Cuentos de Tokio (Yasujiro Ozu, 1953). En las cintas de Ozu, nos dice el crítico David Bordwell, no hay cortes mientras habla un personaje; “es como si cada individuo tuviera derecho a expresarse sin ser interrumpido”. La estética es el discurso: la firme calma con la que se expone la mezquindad de los hijos frente a los padres se revela como un ejercicio de dignidad y amor hacia todos sus personajes, hacia el espectador mismo. Cuentos de Tokio no sólo es una contundente lección de vida, sino que es un refugio frente al escándalo y la fragmentación reinantes.

La Dolce Vita (Federico Fellini, 1960). El trayecto de la quiebra moral de Marcello Mastroianni va del contagioso disfrute de la sensualidad chic urbana a la soledad más intensa, la que se sufre en penosa cruda colectiva. La angustia de no poder escapar de una fiesta en la que nadie se divierte pero todos aplauden como focas. Toda una polaroid de la decadencia.

> Datos registrados:
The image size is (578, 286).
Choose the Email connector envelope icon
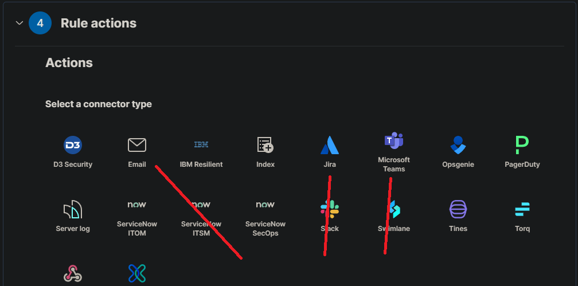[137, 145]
--
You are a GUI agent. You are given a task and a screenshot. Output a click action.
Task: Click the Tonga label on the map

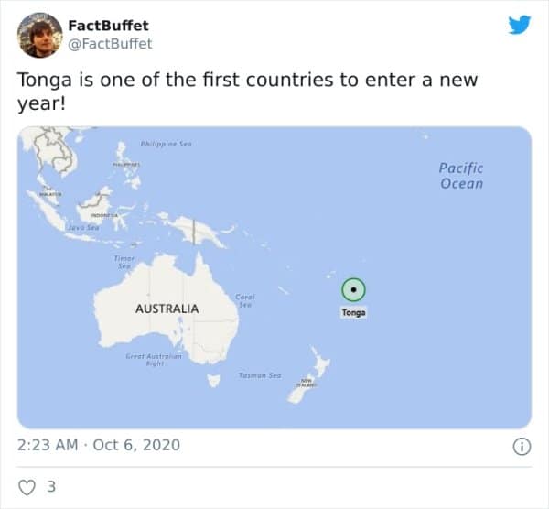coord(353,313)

> Tarea breve: Según el texto de origen, ¿qué crítico afirma que en las cintas de Ozu no hay cortes mientras habla un personaje?

> Respuesta esperada: David Bordwell.